Records excerpted from a collection:
····················

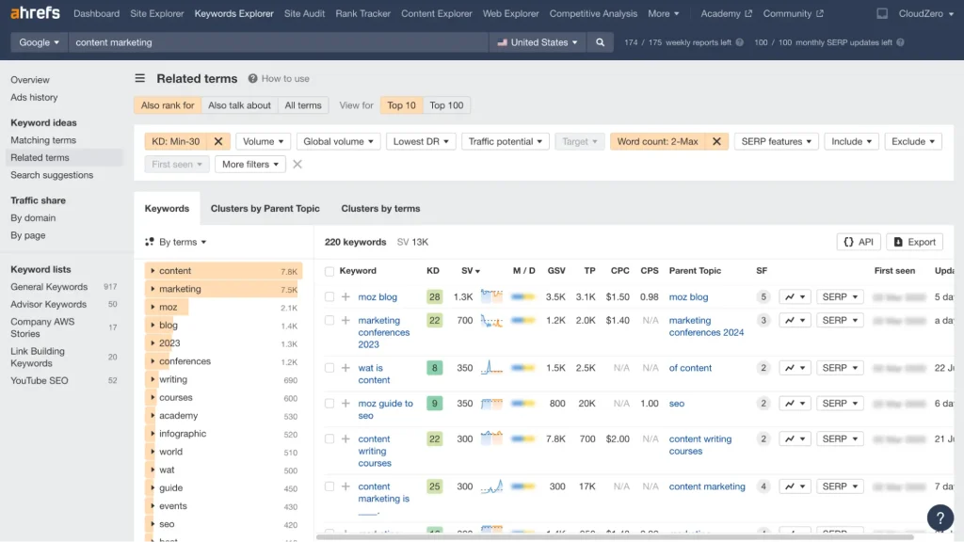The image size is (964, 542).
Task: Open the moz blog keyword link
Action: (376, 296)
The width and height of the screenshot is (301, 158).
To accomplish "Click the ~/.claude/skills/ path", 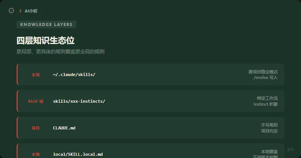I will pos(74,74).
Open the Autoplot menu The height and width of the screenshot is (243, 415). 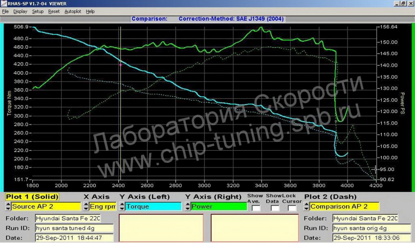pyautogui.click(x=73, y=11)
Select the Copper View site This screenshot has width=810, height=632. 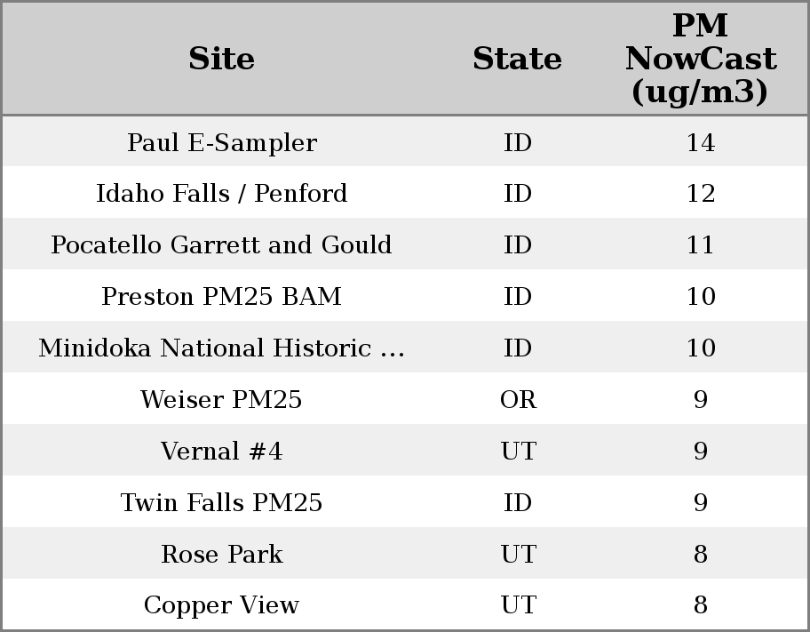point(221,605)
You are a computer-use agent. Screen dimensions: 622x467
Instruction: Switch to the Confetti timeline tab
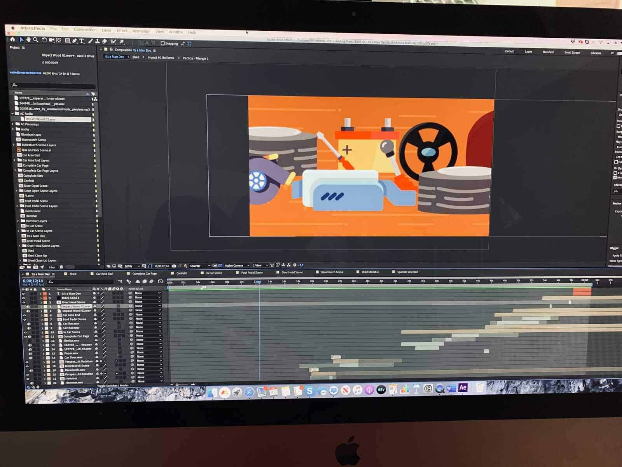click(181, 273)
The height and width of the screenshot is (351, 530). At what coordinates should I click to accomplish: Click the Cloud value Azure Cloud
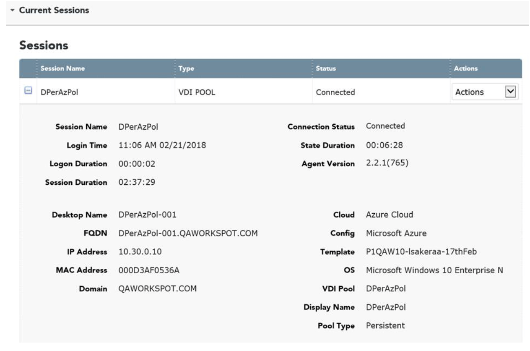[389, 215]
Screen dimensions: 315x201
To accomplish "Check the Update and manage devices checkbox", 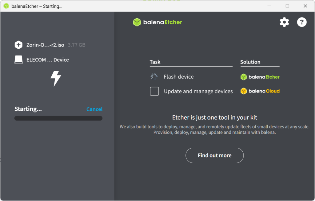I will pyautogui.click(x=154, y=91).
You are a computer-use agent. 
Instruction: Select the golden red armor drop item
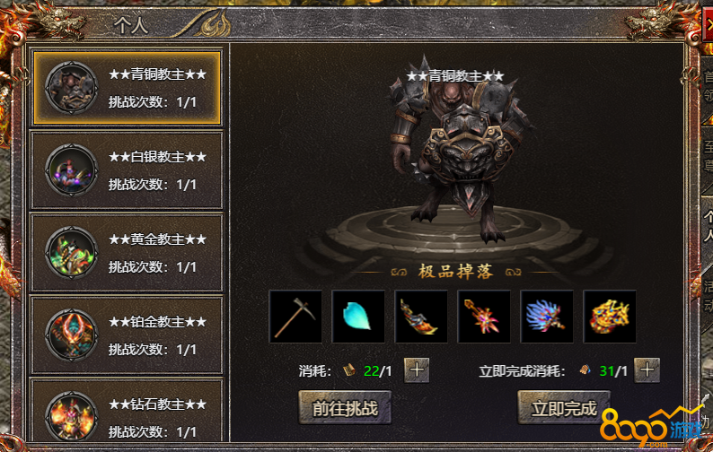610,317
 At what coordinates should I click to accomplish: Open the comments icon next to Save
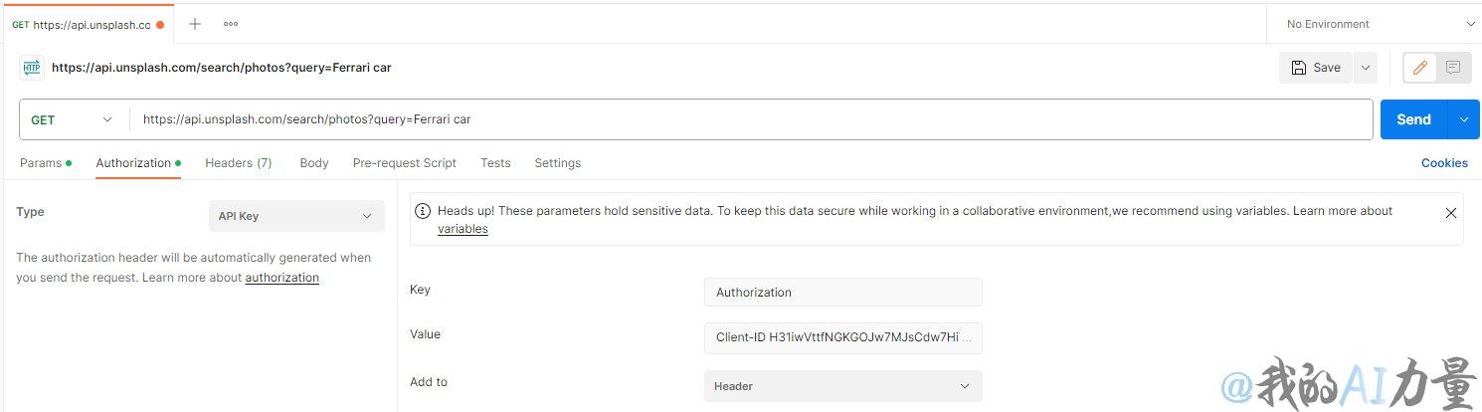pyautogui.click(x=1453, y=68)
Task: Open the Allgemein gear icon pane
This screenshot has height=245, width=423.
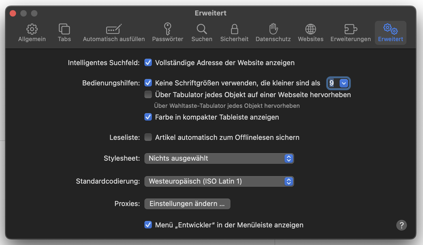Action: [32, 29]
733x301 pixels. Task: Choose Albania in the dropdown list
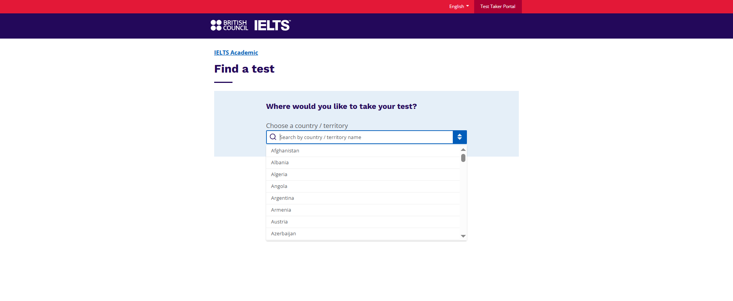click(x=280, y=163)

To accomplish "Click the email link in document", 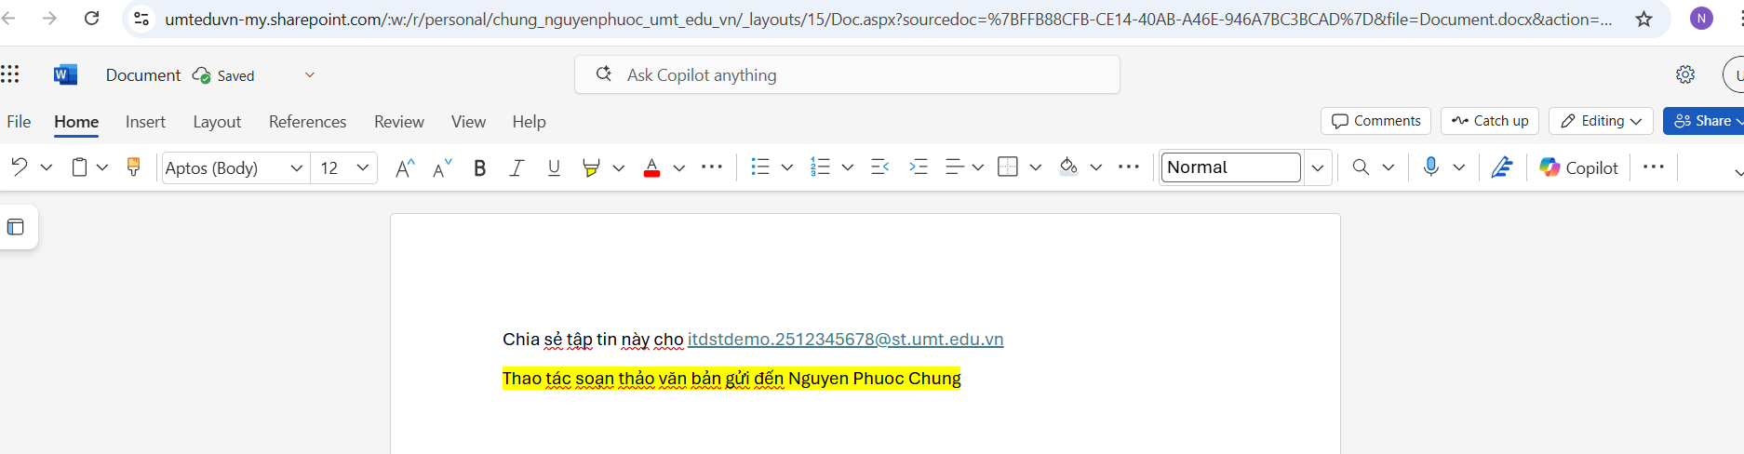I will point(845,340).
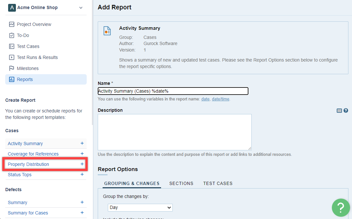Screen dimensions: 352x219
Task: Click the plus icon for Property Distribution
Action: 82,164
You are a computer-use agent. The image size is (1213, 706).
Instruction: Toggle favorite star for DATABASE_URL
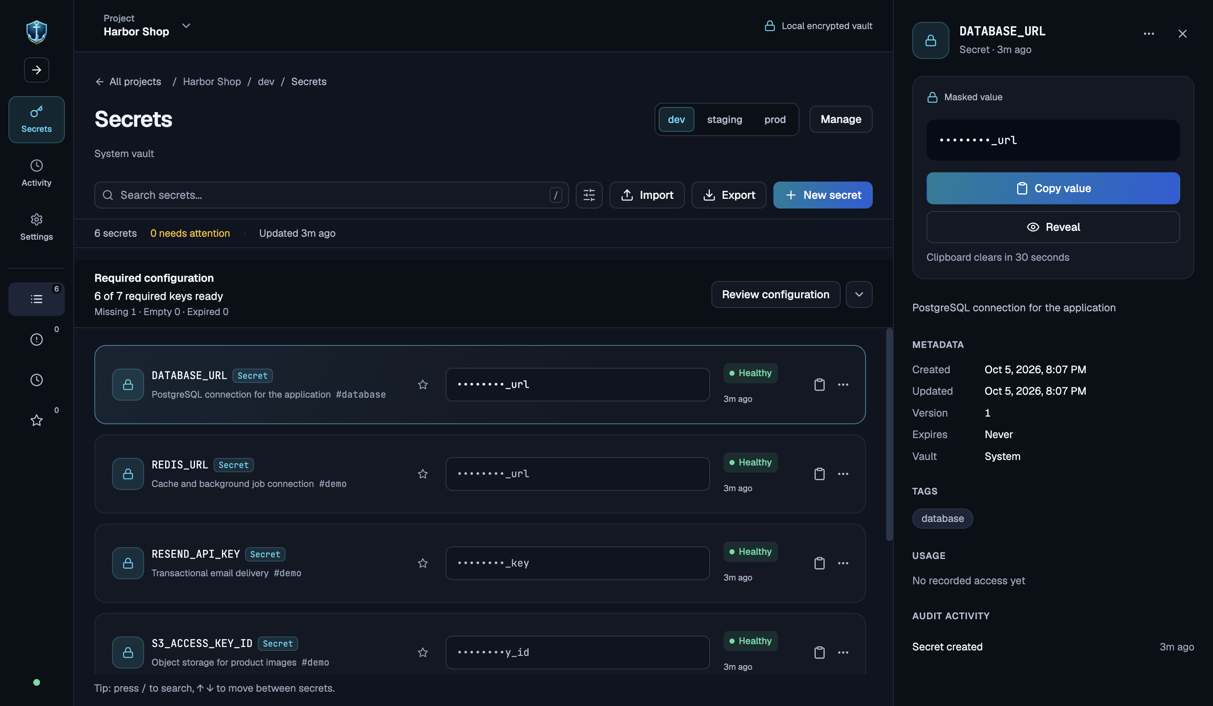[423, 385]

····················

● EXERCISE GOAL
Where does the word "computer" appear in the records? Copy every line that holds it.

● TASK RESULT
You are a computer-use agent. Screen dimensions: 622x467
You are a computer-use agent. 
You are a computer-use agent. The image size is (1213, 706).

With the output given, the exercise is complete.